While the official GOP response to the State of the Union might have struck a warmer tone , President Barack Obama's call for action isn't going over so well with some other Republicans, who want to sue the president.
Just minutes after the president's address, conservative lawmakers trashed the speech as an end run around Congress.
"The president renewed his commitment that he is going to be King Obama," Rep. Michele Bachmann said. The Minnesota Republican said the president had called on Congress to make this a "year of action."
"And if we don't, he'll act on his own," Bachmann continued. "This is something that's really frightening to the American people. The president refuses to faithfully execute the laws of the United States." Bachmann said Obama was "eviscerating the Constitution," and she said Republicans had introduced a bill "that only has to pass the House of Representatives, whereby we could file a lawsuit against the President of the United States for establishing lawlessness in the United States."
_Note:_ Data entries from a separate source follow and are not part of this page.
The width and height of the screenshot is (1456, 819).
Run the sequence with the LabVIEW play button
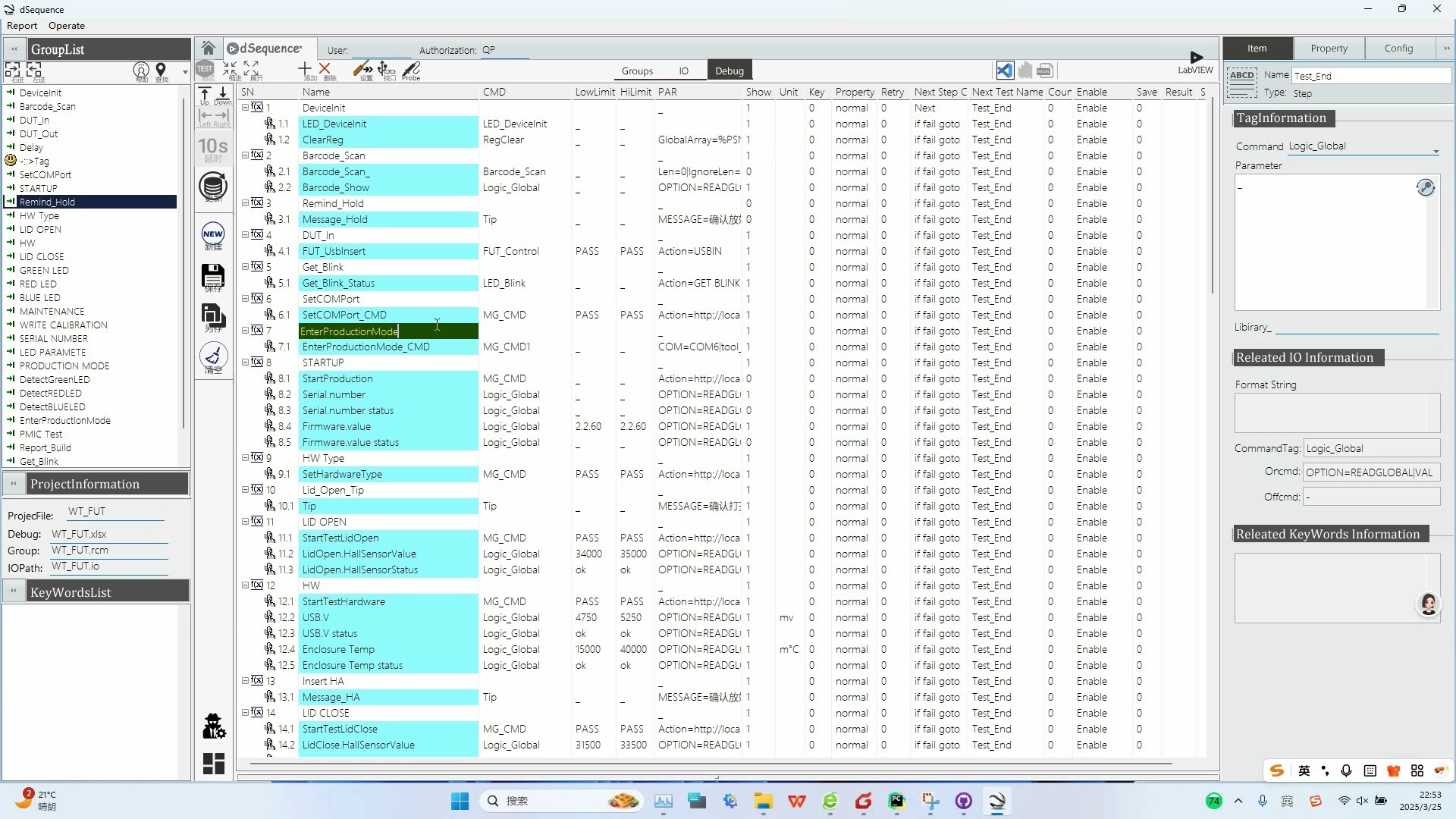tap(1197, 56)
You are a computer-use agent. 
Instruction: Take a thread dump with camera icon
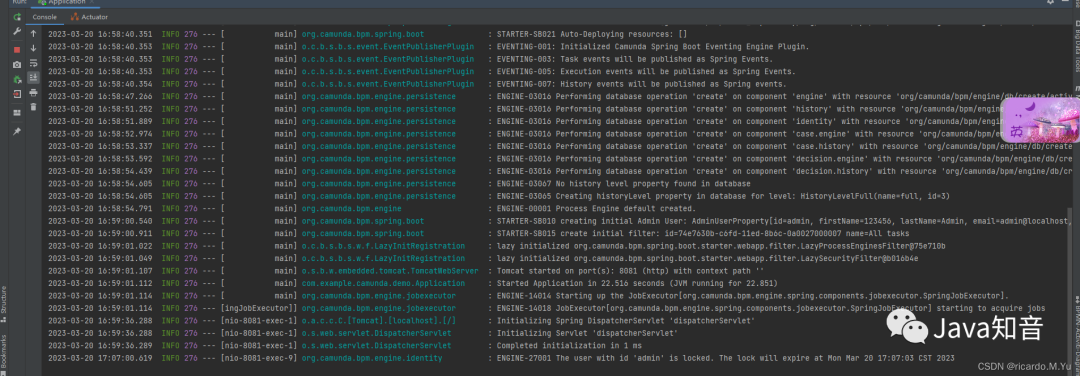pyautogui.click(x=17, y=65)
"The president needs to realize we're serious about this," Bachmann said, "and we have the power and the ability to do it. We've been fed up with the president acting on his own, and we intend to advance this legislation."
The chairman of the Republican Study Committee, Rep. Steve Scalise, R-La., said his group has been looking into "a lot of things that can be done, including a lot of the legal actions."
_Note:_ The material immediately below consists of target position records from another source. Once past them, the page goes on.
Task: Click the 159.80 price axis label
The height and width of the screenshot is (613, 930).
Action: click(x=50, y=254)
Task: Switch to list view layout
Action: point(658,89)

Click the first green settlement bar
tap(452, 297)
Rep. Steve King, R-Iowa, said efforts to sue the president are already under way. "Some of it is already happening and more of it will happen," King said.
"He has already crossed that line multiple times, and he just promised to cross it more times," King said in response to the speech.
Still, many conservatives expected this message from the president — and they were ready for it.
Rep. Louie Gohmert said nothing surprised him about the speech.
The Texas Republican wore a Santa Claus tie to the speech because he said Obama was much like Santa Claus.
"Only difference is, he has the children pay for the parents' gifts," Gohmert said.